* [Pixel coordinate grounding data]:

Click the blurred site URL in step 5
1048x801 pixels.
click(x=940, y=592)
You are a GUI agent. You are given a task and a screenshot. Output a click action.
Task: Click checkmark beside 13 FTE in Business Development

* [Problem to work on]:
There is a line above that contains "You are a GUI". Copy it and all later lines through the last, exactly, and leave out the rest.

* [Task output]:
You are a GUI agent. You are given a task and a screenshot. Output a click action.
Task: Click checkmark beside 13 FTE in Business Development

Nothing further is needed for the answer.